The scrapy crawler gets a different amount of data every time, okay?
There are 20 pages of data on the website, 14 on each page, 280 in total. I have tried several times to get inconsistent data each time, and there is no error in the log.
To get the multi-page data and the detail page data, the code is as follows:
class GzDfjrjdSpider(scrapy.Spider):
name = 'gz_dfjrjd'
allowed_domains = ['jrjgj.gz.gov.cn']
start_urls = ['http://jrjgj.gz.gov.cn/tzgg/index.html']
base_url = 'http://jrjgj.gz.gov.cn/tzgg/index'
page = 1
def parse(self, response):
li_list = response.xpath('//div[@id="main"]/ul/li')
for li in li_list:
self.ww = self.ww + 1
url = li.xpath('./a/@href').extract_first()
name = li.xpath('./a/@title').extract_first()
time_str = li.xpath('./span/text()').extract_first()
date = datetime.datetime.strptime(time_str, '%Y-%m-%d')
yield scrapy.Request(url=url, callback=self.parse_second,
meta={'title': name, 'time': date, 'url': url, 'download_timeout': 30})
self.page = self.page + 1
self.url = self.baseurl + '' + str(self.page) + '.html'
yield scrapy.Request(url=self.url, callback=self.parse, meta={'download_timeout': 20})
def parse_second(self, response):
content = response.xpath('//div[@class="info_cont"]').getall()

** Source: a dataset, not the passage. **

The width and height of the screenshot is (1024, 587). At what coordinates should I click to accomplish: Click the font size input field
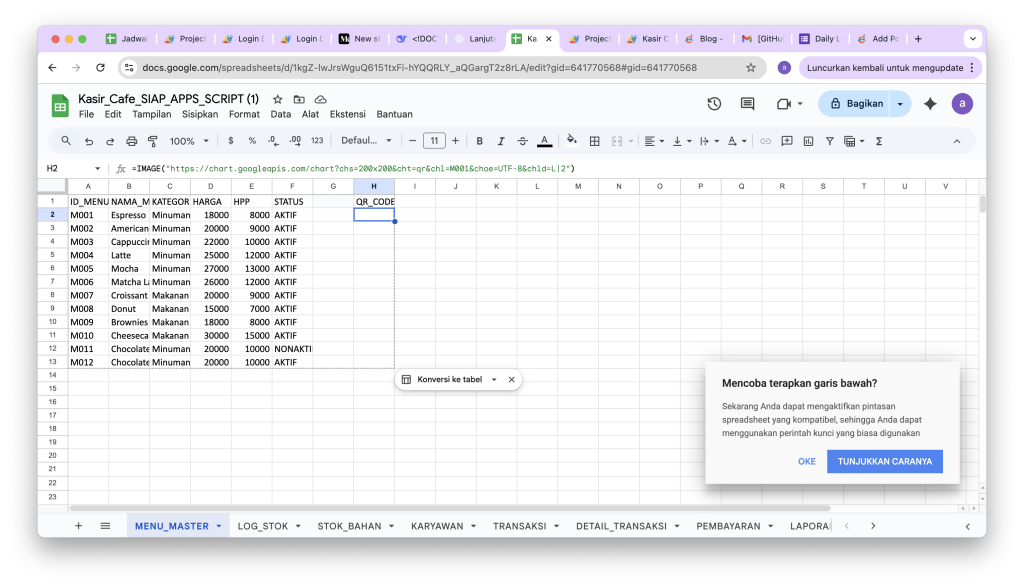434,141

policy_file_id = uuid.uuid1()
create_time = datetime.datetime.now()
policy = GzStBureauItem(policy_file_id=policy_file_id, title=response.meta['title'], goverment='gz_ed',
area='gzp', date=response.meta['time'], content="".join(content),
url=response.meta['url'], create_time=create_time)
yield policy
-----------------------------------------------------------------------
2 Replies
dependent-tanOP•3y ago
2023-02-28 15:21:26 [scrapy.statscollectors] INFO: Dumping Scrapy stats:
{'downloader/exception_count': 4,
'downloader/exception_type_count/twisted.internet.error.TimeoutError': 2,
'downloader/exception_type_count/twisted.web._newclient.ResponseNeverReceived': 2,
'downloader/request_bytes': 112499,
'downloader/request_count': 273,
'downloader/request_method_count/GET': 273,
'downloader/response_bytes': 1839915,
'downloader/response_count': 269,
'downloader/response_status_count/200': 268,
'downloader/response_status_count/404': 1,
'elapsed_time_seconds': 998.274853,
'finish_reason': 'finished',
'finish_time': datetime.datetime(2023, 2, 28, 7, 21, 26, 919976),
'httpcompression/response_bytes': 8127341,
'httpcompression/response_count': 237,
'httperror/response_ignored_count': 1,
'httperror/response_ignored_status_count/404': 1,
'item_scraped_count': 233,
'log_count/DEBUG': 519,
'log_count/ERROR': 15,
'log_count/INFO': 27,
'offsite/domains': 6,
'offsite/filtered': 18,
'request_depth_max': 20,
'response_received_count': 269,
'retry/count': 4,
'retry/reason_count/twisted.internet.error.TimeoutError': 2,
'retry/reason_count/twisted.web._newclient.ResponseNeverReceived': 2,
'scheduler/dequeued': 273,
'scheduler/dequeued/memory': 273,
'scheduler/enqueued': 273,
'scheduler/enqueued/memory': 273,
'start_time': datetime.datetime(2023, 2, 28, 7, 4, 48, 645123)}
2023-02-28 15:21:26 [scrapy.core.engine] INFO: Spider closed (finished)
mute-gold•3y ago
I am not familiar with scrapy, but - I would start with adding more logs to see whether particular pages are failing, maybe dumping the html returned, etc. In most cases - the page would either be blocked, or e..g. the firtst URL from above return status 503.